**Quoted text:**
How to Land a Great Job After College Graduation

How to Land a Great Job After College Graduation

Your plans for life after graduation probably include an awesome job — but getting one is not a given. Finding a job after college graduation is a full-time job in and of itself. The trick to finding the perfect job after college is planning and organization. Before you send out a single resume, pull out your Passion Planner and get to work on your job search plan.

Fit Your Job Search to Your Life Plan

Your first job as a college graduate can put you on the path to achieving your biggest goals, but only if you know where you're heading. Even Glassdoor, one of the biggest job and career sites online, notes that working out your career goals is one of the most important steps you can take in your career path. If you've already filled out your Passion Planner Roadmap, you've got a head start on the process. If you haven't, this is the ideal time to figure it out. Pull back and look at the big picture — where you want to be in 3 years — and then start working backwards to figure out the steps you need to take to get there. That will help you create a list of target jobs and companies to which you want to apply.

Schedule Your Job Search Activities

Here's another big picture tip — schedule job search activities into your week. A job search has lots of moving parts, and it's really easy to lose track of one or more of them if you're not paying attention. That's how you end up trying to fit in a rush trip to the printer to pick up more resumes on your way to a job interview. Create a job search to-do list, and slip the tasks into slots on your weekly schedule to make sure they get done. Not only will it help you stay on track with your job hunting, but you'll also get a glow of satisfaction when you tick something off your list.

**Prompt a:** Rewrite the rows starting with the line that contains "Open the Learn dropdown menu" and going on through the line that contains "Click the Create", replacing "dropdown" with "drop-down" and leaving everything else unchanged.

**Raw records:**

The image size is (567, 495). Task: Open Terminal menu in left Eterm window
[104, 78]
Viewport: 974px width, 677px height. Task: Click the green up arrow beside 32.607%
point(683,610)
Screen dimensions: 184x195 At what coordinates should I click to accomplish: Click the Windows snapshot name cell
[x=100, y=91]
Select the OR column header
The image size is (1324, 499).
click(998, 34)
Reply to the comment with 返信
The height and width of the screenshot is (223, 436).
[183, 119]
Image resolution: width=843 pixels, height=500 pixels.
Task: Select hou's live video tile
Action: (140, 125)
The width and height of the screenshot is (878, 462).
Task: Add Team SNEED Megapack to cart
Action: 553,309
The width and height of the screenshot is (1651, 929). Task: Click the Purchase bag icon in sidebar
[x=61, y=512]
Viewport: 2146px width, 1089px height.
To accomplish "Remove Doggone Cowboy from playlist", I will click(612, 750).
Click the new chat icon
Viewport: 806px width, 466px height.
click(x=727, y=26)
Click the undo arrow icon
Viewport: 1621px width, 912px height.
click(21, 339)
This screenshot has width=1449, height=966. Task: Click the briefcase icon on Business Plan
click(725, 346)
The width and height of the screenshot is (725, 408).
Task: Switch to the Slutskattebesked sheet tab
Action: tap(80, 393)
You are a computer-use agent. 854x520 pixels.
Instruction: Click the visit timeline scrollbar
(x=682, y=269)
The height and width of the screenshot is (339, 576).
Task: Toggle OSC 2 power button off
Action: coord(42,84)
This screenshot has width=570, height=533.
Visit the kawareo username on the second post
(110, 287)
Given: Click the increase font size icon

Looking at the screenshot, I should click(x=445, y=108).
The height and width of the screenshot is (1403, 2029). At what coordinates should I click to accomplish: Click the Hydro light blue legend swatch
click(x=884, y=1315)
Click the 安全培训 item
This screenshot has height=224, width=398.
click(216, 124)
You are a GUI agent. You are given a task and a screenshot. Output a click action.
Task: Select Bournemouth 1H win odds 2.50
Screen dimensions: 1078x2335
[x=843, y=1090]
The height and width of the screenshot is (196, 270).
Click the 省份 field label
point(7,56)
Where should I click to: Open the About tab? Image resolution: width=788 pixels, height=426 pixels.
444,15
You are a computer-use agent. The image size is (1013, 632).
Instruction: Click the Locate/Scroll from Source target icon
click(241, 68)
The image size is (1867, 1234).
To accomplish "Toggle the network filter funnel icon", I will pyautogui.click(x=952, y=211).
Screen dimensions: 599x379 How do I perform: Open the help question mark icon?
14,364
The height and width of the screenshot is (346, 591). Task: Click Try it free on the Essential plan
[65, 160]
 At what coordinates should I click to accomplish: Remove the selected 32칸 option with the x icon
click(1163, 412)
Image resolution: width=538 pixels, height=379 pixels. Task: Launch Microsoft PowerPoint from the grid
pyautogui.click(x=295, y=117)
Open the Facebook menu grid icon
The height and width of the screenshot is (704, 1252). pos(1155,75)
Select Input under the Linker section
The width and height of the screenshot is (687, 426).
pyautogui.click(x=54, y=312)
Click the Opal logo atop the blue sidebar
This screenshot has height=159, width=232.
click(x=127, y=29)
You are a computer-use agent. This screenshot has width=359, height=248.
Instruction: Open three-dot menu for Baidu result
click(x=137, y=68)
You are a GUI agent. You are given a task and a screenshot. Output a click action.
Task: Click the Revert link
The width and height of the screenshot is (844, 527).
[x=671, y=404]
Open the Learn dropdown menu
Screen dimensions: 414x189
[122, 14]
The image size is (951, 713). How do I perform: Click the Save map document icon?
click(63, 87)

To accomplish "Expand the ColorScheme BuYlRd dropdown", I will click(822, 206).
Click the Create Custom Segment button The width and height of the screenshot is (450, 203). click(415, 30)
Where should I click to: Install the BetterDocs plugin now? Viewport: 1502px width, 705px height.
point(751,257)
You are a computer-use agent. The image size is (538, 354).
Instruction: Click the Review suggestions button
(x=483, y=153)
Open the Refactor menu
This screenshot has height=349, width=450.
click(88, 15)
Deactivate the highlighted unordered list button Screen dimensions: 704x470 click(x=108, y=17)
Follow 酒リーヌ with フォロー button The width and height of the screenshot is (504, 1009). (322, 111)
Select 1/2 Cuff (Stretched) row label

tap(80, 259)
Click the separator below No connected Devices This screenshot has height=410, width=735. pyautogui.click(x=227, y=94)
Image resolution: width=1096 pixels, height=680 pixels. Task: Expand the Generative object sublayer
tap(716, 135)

**Prompt b:** List every named product or website that the job search text mentions.

**Expected output a:**
Open the Learn drop-down menu
Screen dimensions: 414x189
[122, 14]
The image size is (951, 713). How do I perform: Click the Save map document icon?
click(63, 87)

To accomplish "Expand the ColorScheme BuYlRd drop-down", I will click(822, 206).
Click the Create Custom Segment button The width and height of the screenshot is (450, 203). click(415, 30)

**Expected output b:**
Passion Planner
Glassdoor
Passion Planner Roadmap